**What the task asks**
The records follow. Filter them to the lines that hold "each".
══ Task input
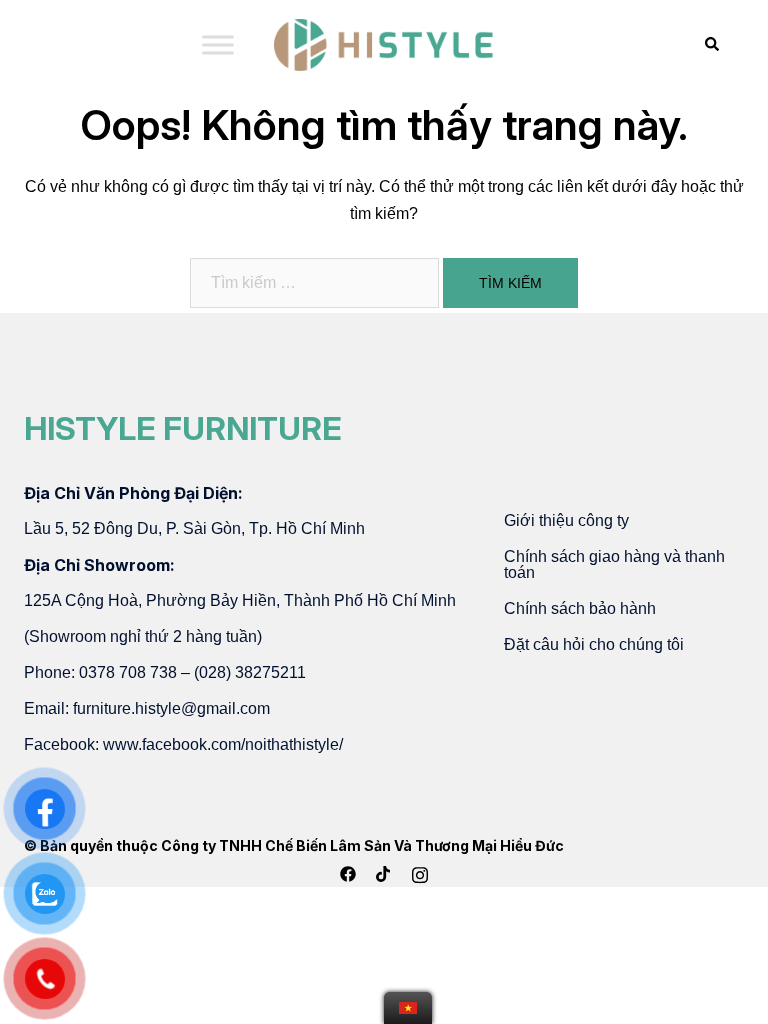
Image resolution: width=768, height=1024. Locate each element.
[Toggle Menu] (218, 44)
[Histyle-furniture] (384, 43)
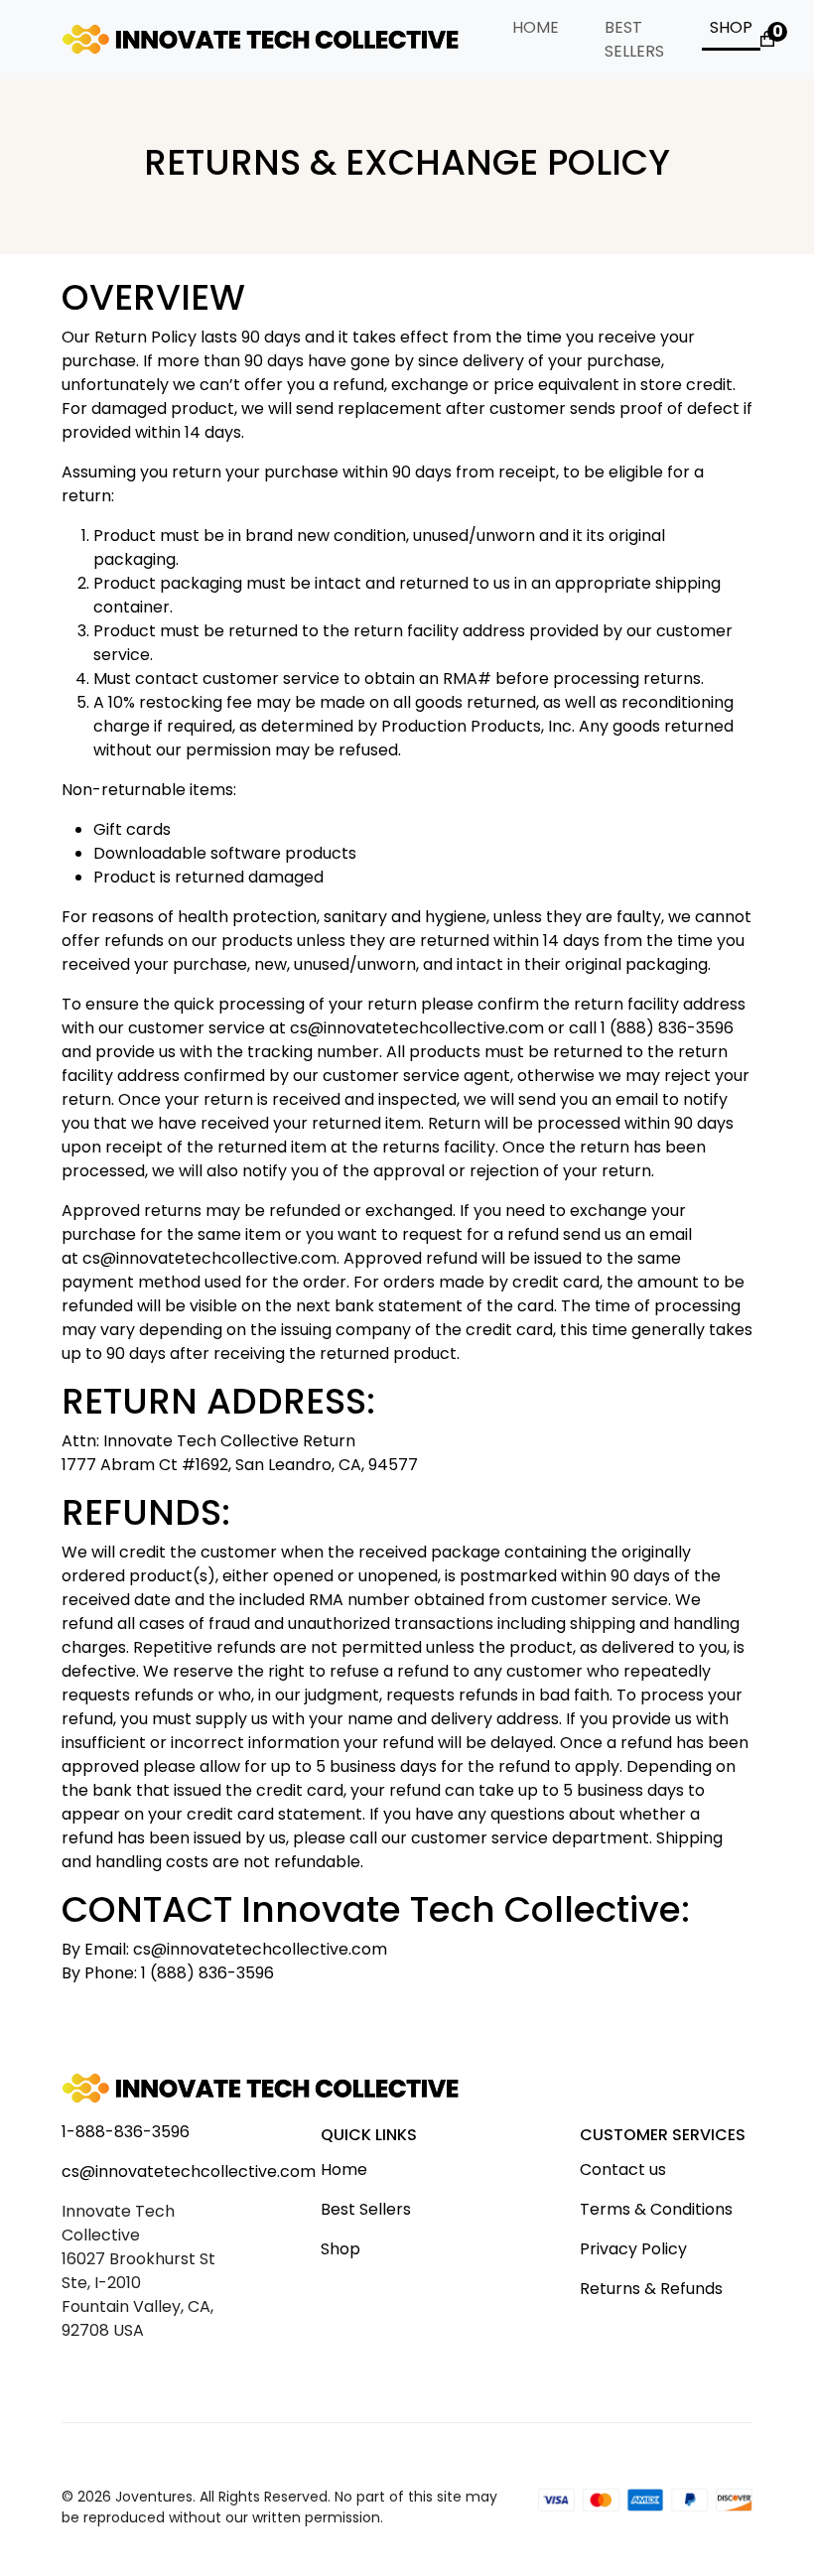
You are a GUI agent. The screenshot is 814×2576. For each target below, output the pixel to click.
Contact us (623, 2169)
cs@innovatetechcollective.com (189, 2171)
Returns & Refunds (651, 2288)
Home (535, 27)
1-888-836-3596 (126, 2131)
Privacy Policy (633, 2248)
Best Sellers (634, 39)
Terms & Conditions (656, 2209)
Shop (731, 27)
════
**Result**
Image resolution: width=768, height=1024. Locate each element.
You are a GUI agent. The screenshot is 814×2576. For each target below, output the pixel to click.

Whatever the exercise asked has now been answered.